> Text passage
------------------------------

RHEV environment: If a node on which the VM is running panics or is forcefully shutdown, VCS is unable to start the VM on another node

In a RHEV environment, if a node on which a virtual machine is running panics or is forcefully shutdown, the state of that virtual machine is not cleared. RHEV-M sets the VM to UNKNOWN state and VCS is unable to start this virtual machine on another node. You must initiate manual fencing in RHEV-M to clear the state.

This is not a VCS limitation because it is related to RHEV-M design. For more information, refer Red Hat Enterprise Virtualization 3.4 Technical Guide.

To initiate manual fencing in RHEV-M and clearing the VM state

  1. In the RHEVMinfo attribute, set the UseManualRHEVMFencing key to 1.
    UseManualRHEVMFencing = 1
  2. Override the resource attribute:
    hares -override resource_name OnlineRetryLimit
  3. Modify the OnlineRetryLimit attribute value to 2:
    hares  - modify resource_name OnlineRetryLimit 2

After you clear the state of the VM, VCS starts the VM on another node.

------------------------------

> Given entries

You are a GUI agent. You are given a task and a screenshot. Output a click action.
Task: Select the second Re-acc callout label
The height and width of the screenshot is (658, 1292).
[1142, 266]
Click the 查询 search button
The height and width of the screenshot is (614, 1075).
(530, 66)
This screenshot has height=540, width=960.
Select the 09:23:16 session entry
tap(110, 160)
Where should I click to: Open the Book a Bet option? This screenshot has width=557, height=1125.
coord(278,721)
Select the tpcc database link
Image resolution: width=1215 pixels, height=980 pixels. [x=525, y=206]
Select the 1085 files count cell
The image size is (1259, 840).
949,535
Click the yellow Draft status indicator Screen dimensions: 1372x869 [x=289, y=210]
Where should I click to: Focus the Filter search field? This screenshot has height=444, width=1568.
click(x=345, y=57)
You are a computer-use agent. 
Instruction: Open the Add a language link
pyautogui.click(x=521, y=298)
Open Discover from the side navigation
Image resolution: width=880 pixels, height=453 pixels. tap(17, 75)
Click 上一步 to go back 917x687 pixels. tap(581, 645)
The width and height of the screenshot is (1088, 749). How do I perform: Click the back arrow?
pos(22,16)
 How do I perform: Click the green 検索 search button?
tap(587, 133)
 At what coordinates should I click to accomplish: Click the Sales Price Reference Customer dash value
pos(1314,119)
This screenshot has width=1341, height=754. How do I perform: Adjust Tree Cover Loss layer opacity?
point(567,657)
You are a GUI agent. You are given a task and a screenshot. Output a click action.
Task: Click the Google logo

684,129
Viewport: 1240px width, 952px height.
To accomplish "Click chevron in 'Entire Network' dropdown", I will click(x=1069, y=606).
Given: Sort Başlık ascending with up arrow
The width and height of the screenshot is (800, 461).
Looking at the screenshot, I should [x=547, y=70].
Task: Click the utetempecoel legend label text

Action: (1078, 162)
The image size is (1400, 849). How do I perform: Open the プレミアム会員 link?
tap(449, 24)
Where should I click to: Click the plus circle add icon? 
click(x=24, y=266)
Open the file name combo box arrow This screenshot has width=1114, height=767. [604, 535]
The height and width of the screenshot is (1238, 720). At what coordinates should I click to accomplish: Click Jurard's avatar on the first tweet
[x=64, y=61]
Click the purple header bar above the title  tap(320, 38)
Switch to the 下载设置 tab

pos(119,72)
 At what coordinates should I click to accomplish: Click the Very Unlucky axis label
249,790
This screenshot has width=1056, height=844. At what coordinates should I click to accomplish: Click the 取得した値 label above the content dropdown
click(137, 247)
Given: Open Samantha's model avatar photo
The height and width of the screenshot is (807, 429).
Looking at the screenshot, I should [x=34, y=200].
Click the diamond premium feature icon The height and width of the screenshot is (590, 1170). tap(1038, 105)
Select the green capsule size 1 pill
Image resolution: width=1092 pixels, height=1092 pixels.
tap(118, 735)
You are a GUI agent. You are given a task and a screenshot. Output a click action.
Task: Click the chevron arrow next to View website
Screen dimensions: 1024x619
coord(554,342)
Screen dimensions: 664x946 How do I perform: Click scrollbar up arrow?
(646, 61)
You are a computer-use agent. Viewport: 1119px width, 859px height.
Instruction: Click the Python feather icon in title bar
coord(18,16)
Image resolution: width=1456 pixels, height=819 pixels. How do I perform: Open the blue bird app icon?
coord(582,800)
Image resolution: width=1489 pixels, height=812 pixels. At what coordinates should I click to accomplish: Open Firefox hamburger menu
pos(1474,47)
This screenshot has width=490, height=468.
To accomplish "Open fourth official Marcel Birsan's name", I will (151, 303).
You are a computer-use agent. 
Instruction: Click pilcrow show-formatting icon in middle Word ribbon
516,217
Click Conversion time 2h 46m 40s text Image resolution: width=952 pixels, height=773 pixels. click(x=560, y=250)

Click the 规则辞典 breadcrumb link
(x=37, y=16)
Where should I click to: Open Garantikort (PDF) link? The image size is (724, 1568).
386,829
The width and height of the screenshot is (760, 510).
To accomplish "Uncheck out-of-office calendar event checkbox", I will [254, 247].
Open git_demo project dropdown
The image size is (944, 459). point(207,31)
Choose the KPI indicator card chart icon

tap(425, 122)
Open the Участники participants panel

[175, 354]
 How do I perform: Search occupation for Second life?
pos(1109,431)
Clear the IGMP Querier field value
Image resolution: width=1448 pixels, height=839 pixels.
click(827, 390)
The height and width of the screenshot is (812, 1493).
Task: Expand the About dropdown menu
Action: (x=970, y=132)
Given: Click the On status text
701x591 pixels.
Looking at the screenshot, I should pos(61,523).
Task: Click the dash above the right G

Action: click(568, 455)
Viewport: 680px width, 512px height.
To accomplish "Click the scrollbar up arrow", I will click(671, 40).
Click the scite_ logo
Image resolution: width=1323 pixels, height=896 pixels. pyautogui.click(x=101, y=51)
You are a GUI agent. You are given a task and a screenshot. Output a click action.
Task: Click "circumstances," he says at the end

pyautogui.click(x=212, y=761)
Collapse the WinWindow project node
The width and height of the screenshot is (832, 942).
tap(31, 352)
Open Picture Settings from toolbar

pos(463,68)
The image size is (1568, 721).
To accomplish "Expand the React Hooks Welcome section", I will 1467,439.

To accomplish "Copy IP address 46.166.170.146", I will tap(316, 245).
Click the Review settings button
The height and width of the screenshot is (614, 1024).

------------------------------

> Directions
1) In the RHEV fencing note, what state does RHEV-M put the virtual machine in after its node panics or is forcefully shut down?
2) Continue the RHEV fencing note from the point where it stops.

> Answers to each task
1) UNKNOWN state

2)
The following is a sample resource configuration of RHEV-based disaster recovery:

group rhev_sg (
SystemList = { rhelh_a1 = 0, rhelh_a2 = 1 }
TriggerPath ="bin/triggers/RHEVDR"
PreOnline=1
OnlineRetryLimit = 1
)
KVMGuest rhev_fo (
RHEVMInfo = { Enabled = 1, URL =
"https://192.168.72.11:443",
User = "admin@internal",
Password = flgLglGlgLglG,
Cluster = RHEV-PRIM-CLUS,
UseManualRHEVMFencing = 1 }
GuestName = swvm02
OnlineRetryLimit = 2
)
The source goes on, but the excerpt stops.